Last year, the government in Denmark changed, with the election of a leftwing coalition which included in its coalition agreement a commitment to introducing congestion pricing in Copenhagen. I wrote optimistically at that point, as it appeared that the real debate was not about "if" it should be introduced, but "how".
|Original cordon concept for Copenhagen congestion charging|
Yet no one should underestimate the politics around congestion charging. The real push for charging in Denmark has been from the Socialist People's Party (a green/socialist party) which had it as a core part of its platform to reduce traffic and emissions in Copenhagen, and to boost walking, cycling and public transport as an alternative. The party leader pushed in the elections that he would slash public transport fares with the revenues from the charge, which gained support among non-motorists in Copenhagen.
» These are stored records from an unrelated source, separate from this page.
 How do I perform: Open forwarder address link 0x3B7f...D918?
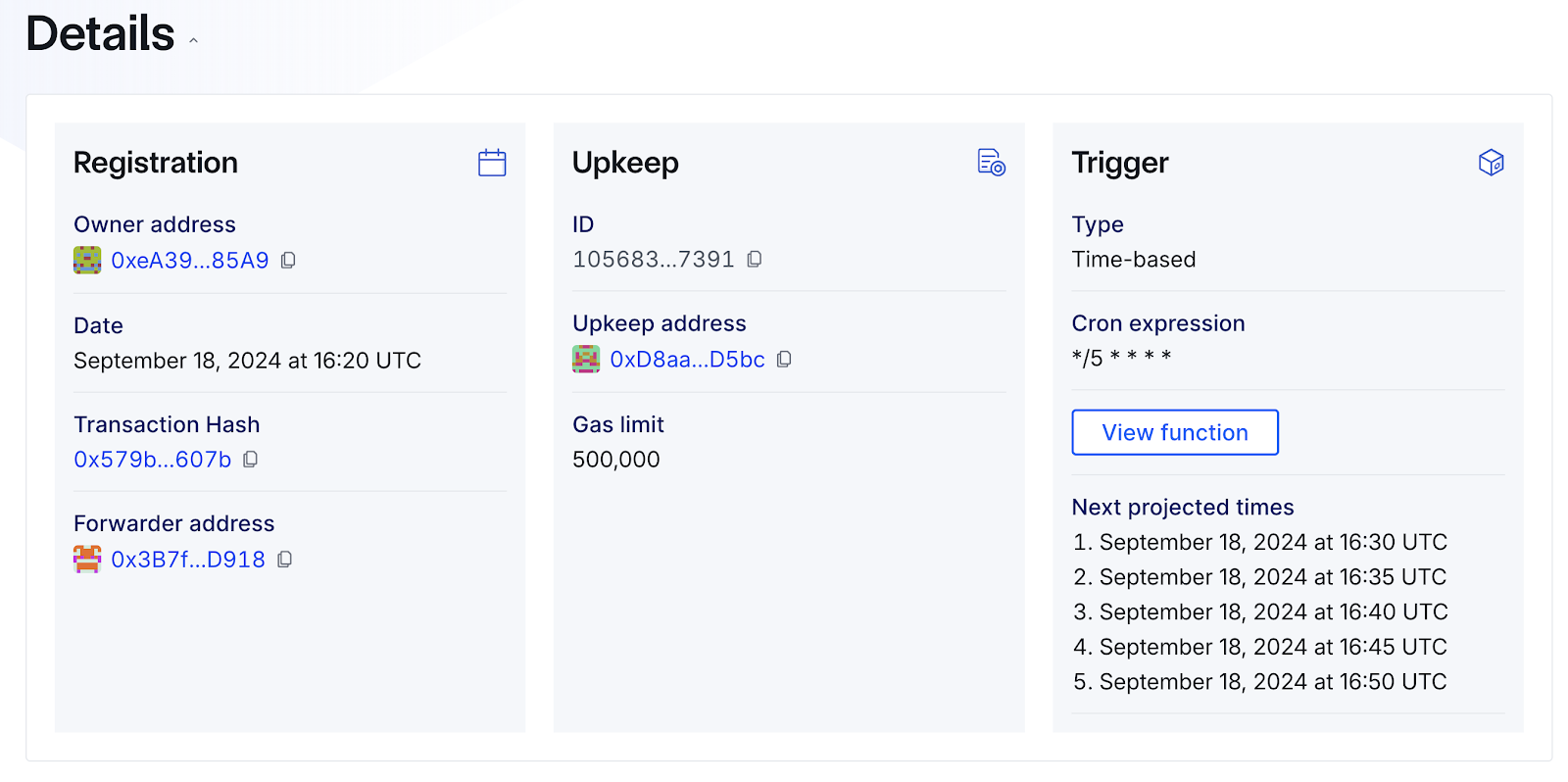(188, 560)
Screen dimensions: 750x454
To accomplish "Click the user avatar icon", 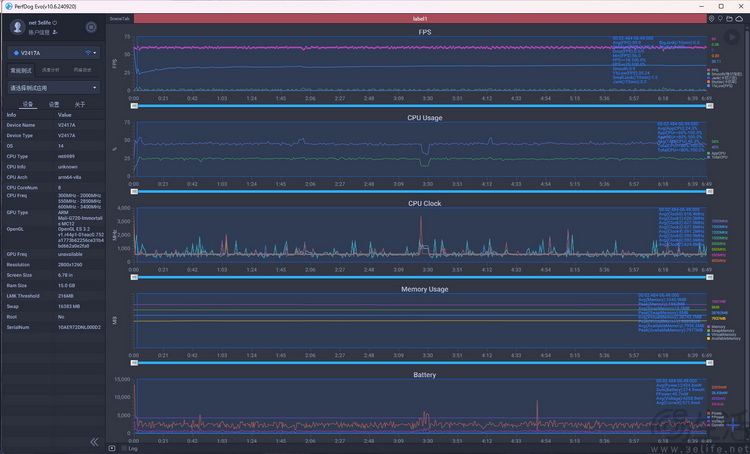I will 18,27.
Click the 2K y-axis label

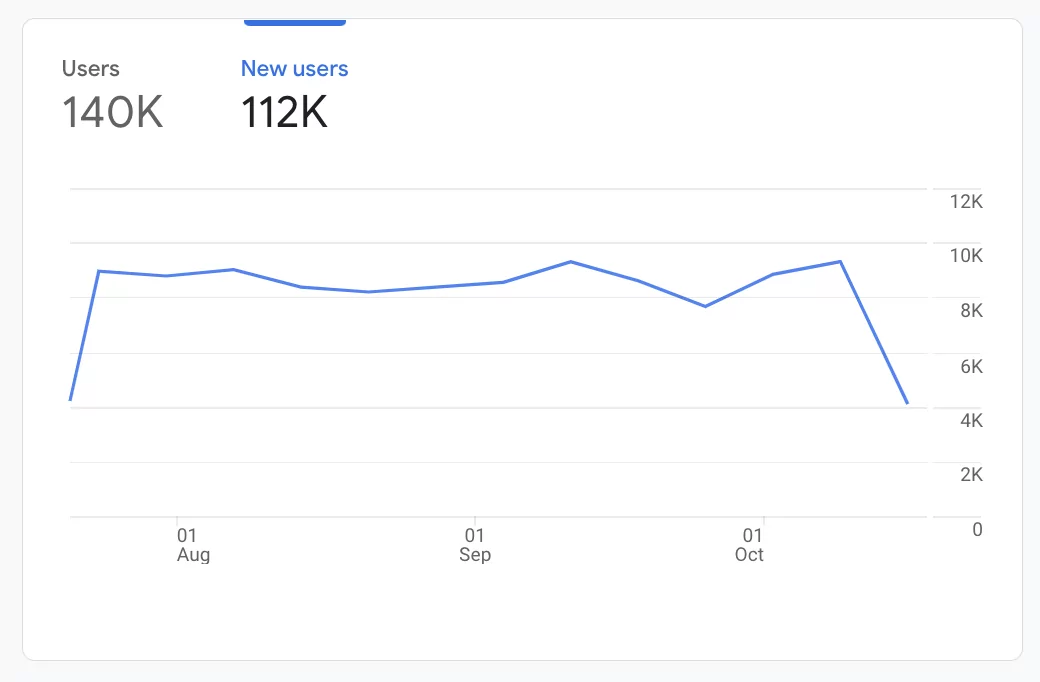pyautogui.click(x=971, y=474)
However, the SPP has only 16 out of the 179 seats in the Danish Parliament, compared to the senior partner, the Social Democrats (a centre-left party) which has 44 seats, and is significantly more sensitive to public opinion.
The core problem is that the modelling of future revenues proved disappointing. According to the Copenhagen Post, the revenues were estimated to be less than half of the DKr.2 billion (US$352 million) originally forecast, dashing hopes that congestion charging could fund a major cut in fares and major capital works on the scale envisaged.
Opposition to the concept was strong among business leaders, and the opposition Venstre party (free market liberals - which is ironic given the attribution by some that congestion pricing is a market oriented approach), but it was the opposition from local leftwing politicians, aligned to the two main parties in government, that made it increasingly embarrassing for the central government.
So the result is that congestion charging has been shelved, for now. The government announced it is spending DKr 1 billion (US$176 million) on improving public transport and reducing fares in February 2012, and created a Congestion Commission to look at long term solutions to addressing congestion and air pollution in the city.
Yet that Commission is having problems of its own. It cannot get agreement among its 24 members about potential solutions. It is meant to report on recommendations by 1 January 2012, but the Commission is deeply divided between business representatives (opposing charging) and environmentalists (supporting it).
A Copenhagen Post article claims the government is optimistic an outcome will be reached, but the Venstre Party believes it is too divided.
I previously wrote about how I thought Copenhagen should go about it, describing the main proposal for a cordon around central Copenhagen. For it should not simply consider the single cordon, it should not just consider a cordon ala London, but consider how similar type systems exist in Italy and Singapore.
The key is really to not be wedded to a single concept, to consider experiences elsewhere and to develop options that not only mean pricing is more discreetly targeted at congestion, but that the net revenues are used for some combination of new capital investment in the transport network of the charged zone and/or tax relief for businesses in the zone.
It is notable already that there is support by some other political parties for congestion pricing in Copenhagen, but not the cordon solution previously described. The Radical Left party (Radikale Venstre - socially liberal centrist party) is also part of the coalition, with 17 seats. It is glad the concept has been scrapped, but it support GPS based distance based road pricing. The party's transport spokesman, Andreas Steenberg, claims the opposition Venstre and Conservative People's Parties share that view.
Bearing in mind that Denmark is also pursuing GPS based road pricing for heavy vehicles (more on that soon), this is consistent with such an approach.
It appears unlikely that Copenhagen will get congestion charging in the near future, partly because only one of parties in government is still pushing it, but also because the concept being supported is insufficiently flexible or targeted enough to avoid criticism from businesses that the impact will be blunt.
My guess is that the Congestion Commission will agree that pricing could reduce congestion and emissions, but disagree about how it should be implemented and what it should look like. I suspect the cordon option, unless radically altered, will be gone, but that talk of GPS based pricing will remain. If so, whilst GPS based distance charging in an urban environment would have many advantages, one of them is not cost and another is not rapid deployment.
It can be sure that if there is a lot of support in Denmark for the broad idea of charging to manage traffic demand, then the GPS option will remain for some time. The political advantage of that is that it can always be said to be too risky to do at present, but that offers little for relieving traffic congestion in Copenhagen.